User IDs and File Access
Each Android package (.apk) file installed on the device is given its
own unique Linux user ID, creating a sandbox for it and preventing it from touching
other applications (or other applications from touching it). This user ID is
assigned to it when the application is installed on the device, and
remains constant for the duration of its life on that device.
Because security enforcement happens at the
process level, the code of any two packages can not normally
run in the same process, since they need to run as different Linux users.

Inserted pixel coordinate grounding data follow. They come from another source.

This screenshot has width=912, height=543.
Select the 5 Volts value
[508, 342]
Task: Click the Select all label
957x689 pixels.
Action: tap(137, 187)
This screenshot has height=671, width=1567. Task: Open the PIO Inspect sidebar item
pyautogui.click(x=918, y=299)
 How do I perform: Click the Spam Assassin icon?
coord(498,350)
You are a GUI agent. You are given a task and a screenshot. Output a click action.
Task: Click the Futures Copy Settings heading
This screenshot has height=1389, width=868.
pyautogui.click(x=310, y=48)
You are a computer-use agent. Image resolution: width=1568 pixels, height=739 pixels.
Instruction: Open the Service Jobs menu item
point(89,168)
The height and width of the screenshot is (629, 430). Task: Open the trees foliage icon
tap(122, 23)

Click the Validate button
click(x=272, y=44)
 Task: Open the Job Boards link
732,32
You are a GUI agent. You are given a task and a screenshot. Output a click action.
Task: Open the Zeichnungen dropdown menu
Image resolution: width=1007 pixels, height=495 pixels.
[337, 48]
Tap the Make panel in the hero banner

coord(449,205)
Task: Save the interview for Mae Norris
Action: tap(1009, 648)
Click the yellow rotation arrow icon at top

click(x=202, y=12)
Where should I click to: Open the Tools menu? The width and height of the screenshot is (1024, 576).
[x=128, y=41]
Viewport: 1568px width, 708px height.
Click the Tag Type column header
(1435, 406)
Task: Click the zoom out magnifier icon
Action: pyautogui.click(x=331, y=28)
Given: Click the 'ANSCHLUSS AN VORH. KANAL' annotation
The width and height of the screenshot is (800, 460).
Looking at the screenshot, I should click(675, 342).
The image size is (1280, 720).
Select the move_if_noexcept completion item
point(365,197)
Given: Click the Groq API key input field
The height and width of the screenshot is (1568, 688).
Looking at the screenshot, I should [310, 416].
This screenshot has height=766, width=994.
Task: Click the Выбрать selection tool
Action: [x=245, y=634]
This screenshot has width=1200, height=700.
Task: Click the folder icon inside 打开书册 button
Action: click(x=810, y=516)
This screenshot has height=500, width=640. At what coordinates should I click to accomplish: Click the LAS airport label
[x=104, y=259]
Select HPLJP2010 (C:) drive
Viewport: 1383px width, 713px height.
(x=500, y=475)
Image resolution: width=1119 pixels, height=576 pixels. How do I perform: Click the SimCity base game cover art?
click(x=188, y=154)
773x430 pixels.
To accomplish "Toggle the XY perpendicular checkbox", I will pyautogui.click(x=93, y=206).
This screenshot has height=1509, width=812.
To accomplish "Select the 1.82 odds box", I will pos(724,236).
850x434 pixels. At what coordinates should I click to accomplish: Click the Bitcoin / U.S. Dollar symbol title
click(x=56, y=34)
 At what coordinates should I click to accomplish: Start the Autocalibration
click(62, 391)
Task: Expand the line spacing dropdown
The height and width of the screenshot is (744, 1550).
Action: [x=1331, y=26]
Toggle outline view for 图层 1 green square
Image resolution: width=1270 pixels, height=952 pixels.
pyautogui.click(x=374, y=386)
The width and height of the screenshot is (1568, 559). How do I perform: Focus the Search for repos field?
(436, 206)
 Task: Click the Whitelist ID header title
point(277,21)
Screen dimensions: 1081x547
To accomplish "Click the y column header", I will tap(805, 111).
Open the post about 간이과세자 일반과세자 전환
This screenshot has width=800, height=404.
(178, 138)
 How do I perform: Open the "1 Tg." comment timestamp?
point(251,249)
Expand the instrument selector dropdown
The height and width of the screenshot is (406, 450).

You can use the sharedUserId attribute in the
manifest tag of each package to
have them assigned the same user ID. By doing this, for purposes of security
the two packages are then treated as being the same application, with the same
user ID and file permissions. Note that in order to retain security, only two applications
signed with the same signature (and requesting the same sharedUserId) will
be given the same user ID.
Any data stored by an application will be assigned that application's user
ID, and not normally accessible to other packages. When creating a new file
with getSharedPreferences(String, int),
openFileOutput(String, int), or
openOrCreateDatabase(String, int, SQLiteDatabase.CursorFactory),
you can use the
MODE_WORLD_WRITEABLE flags to allow any other
package to read/write the file. When setting these flags, the file is still
owned by your application, but its global read and/or write permissions have
been set appropriately so any other application can see it.